Rewrite the stretch from the line containing "Task: Bookmark page with the star icon" through the line containing "Action: (x=812, y=139)", replacing "column header" with "column heading" and leaving everything else unchanged.
- - -
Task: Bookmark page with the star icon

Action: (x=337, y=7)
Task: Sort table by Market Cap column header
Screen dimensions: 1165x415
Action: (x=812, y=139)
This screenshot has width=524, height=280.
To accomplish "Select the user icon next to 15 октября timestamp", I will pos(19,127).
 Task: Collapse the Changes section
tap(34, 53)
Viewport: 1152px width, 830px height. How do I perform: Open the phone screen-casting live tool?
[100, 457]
- - -
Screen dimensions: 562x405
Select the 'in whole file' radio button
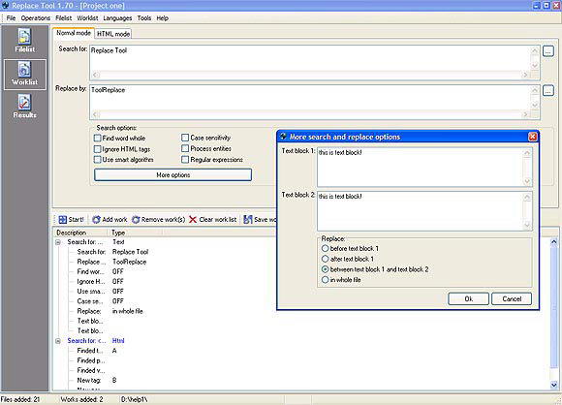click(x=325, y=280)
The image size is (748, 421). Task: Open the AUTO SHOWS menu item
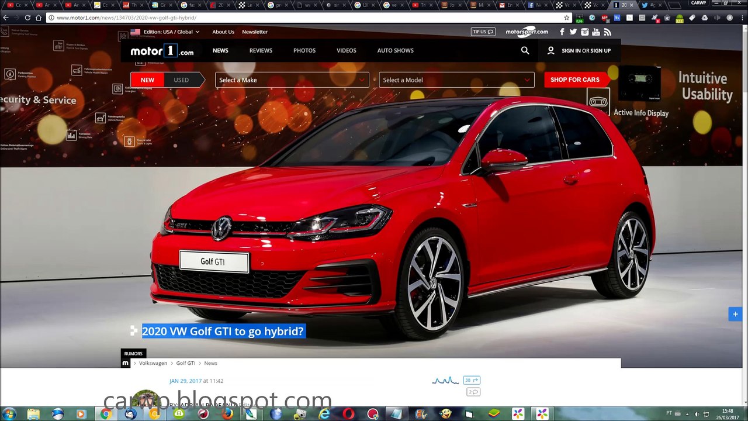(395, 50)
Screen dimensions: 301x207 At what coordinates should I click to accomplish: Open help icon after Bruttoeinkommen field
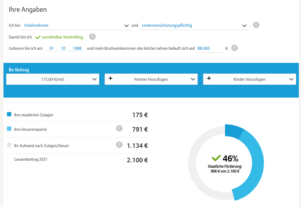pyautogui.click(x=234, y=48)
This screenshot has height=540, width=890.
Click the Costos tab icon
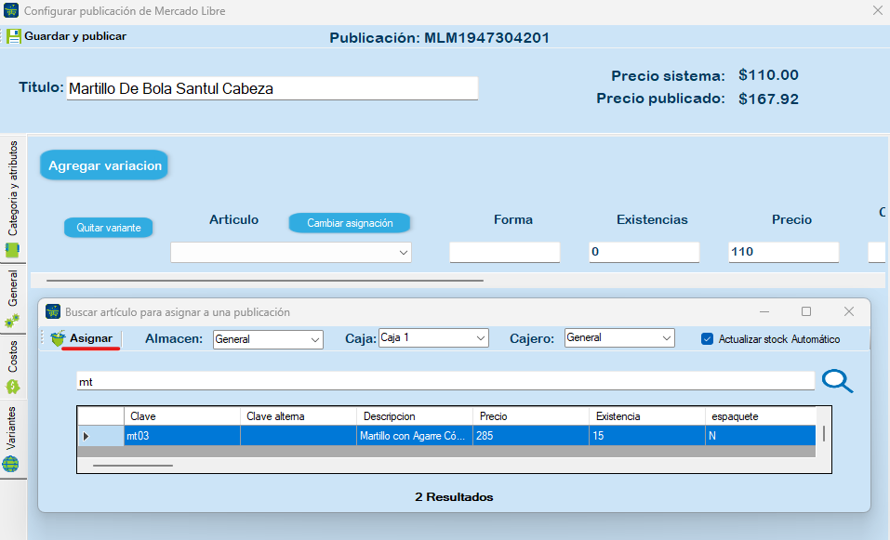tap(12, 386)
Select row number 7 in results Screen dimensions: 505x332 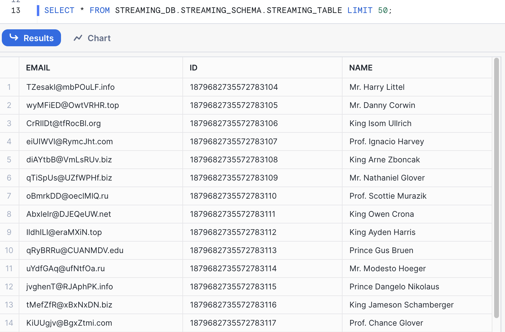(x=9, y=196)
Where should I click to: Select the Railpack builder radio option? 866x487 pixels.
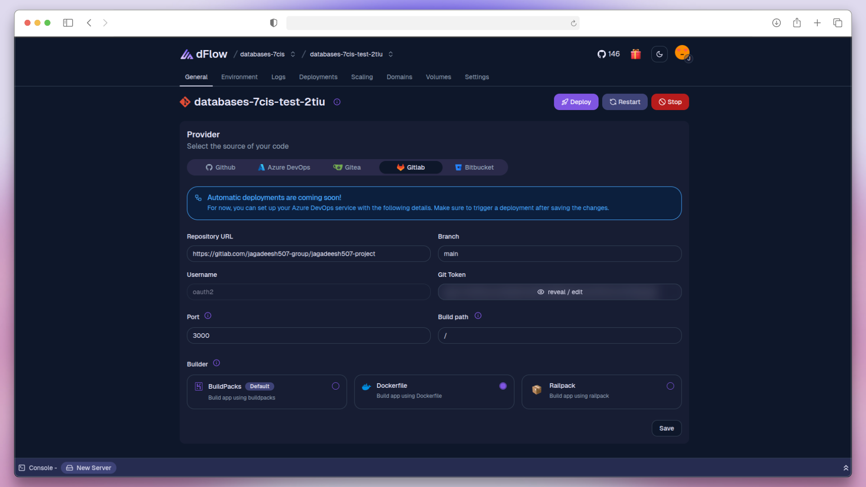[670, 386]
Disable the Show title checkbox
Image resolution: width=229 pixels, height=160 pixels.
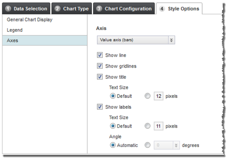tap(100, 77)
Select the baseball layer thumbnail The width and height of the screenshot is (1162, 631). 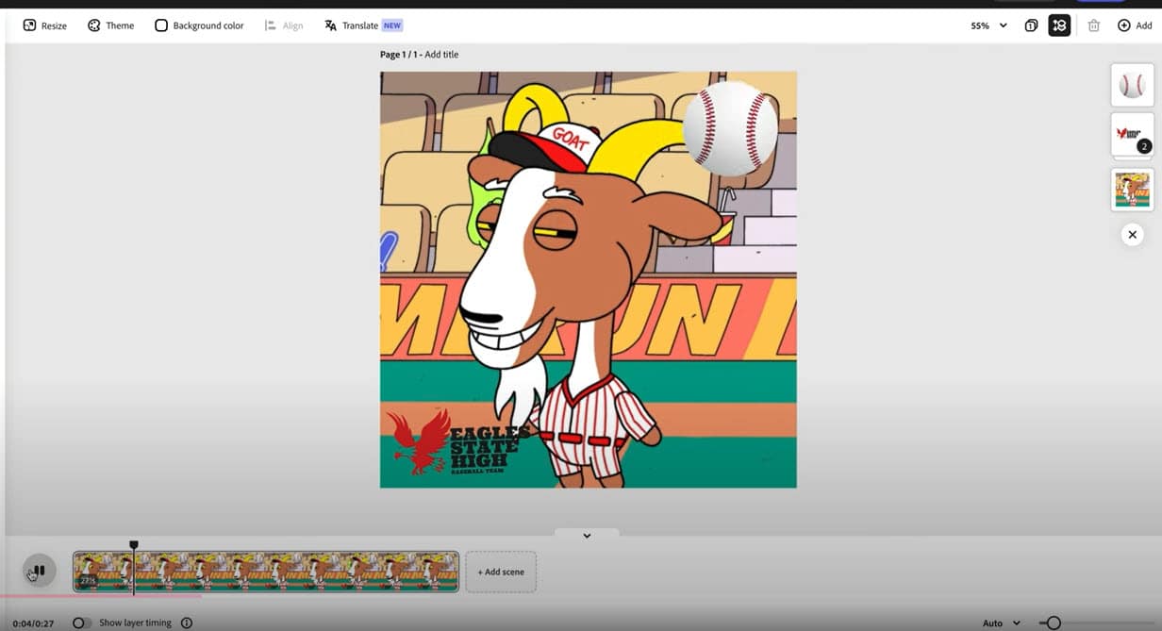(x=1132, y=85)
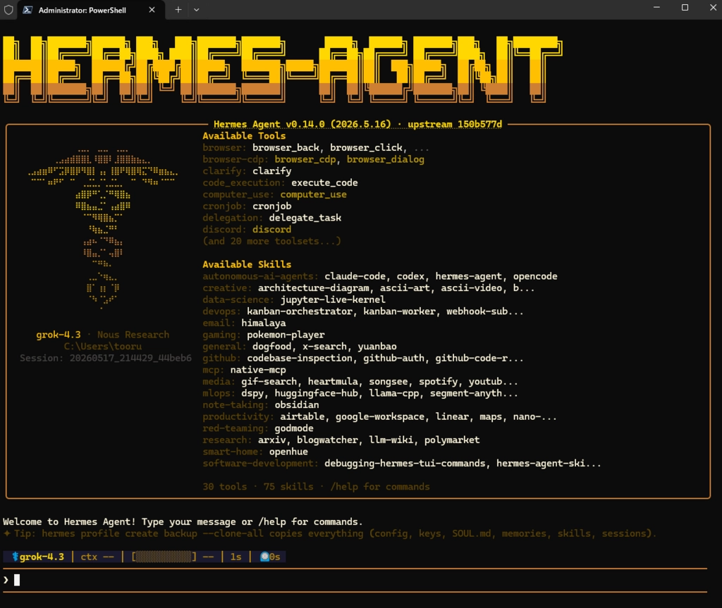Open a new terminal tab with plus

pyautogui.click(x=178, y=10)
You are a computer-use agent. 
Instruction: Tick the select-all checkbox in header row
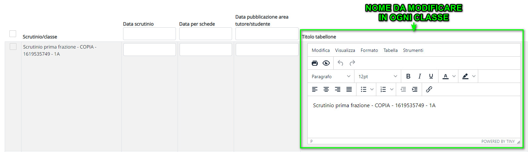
- - -
§ OUTPUT OF THE TASK:
Task: Bookmark page with the star icon

Action: (x=337, y=7)
Task: Sort table by Market Cap column heading
Screen dimensions: 1165x415
Action: (x=812, y=139)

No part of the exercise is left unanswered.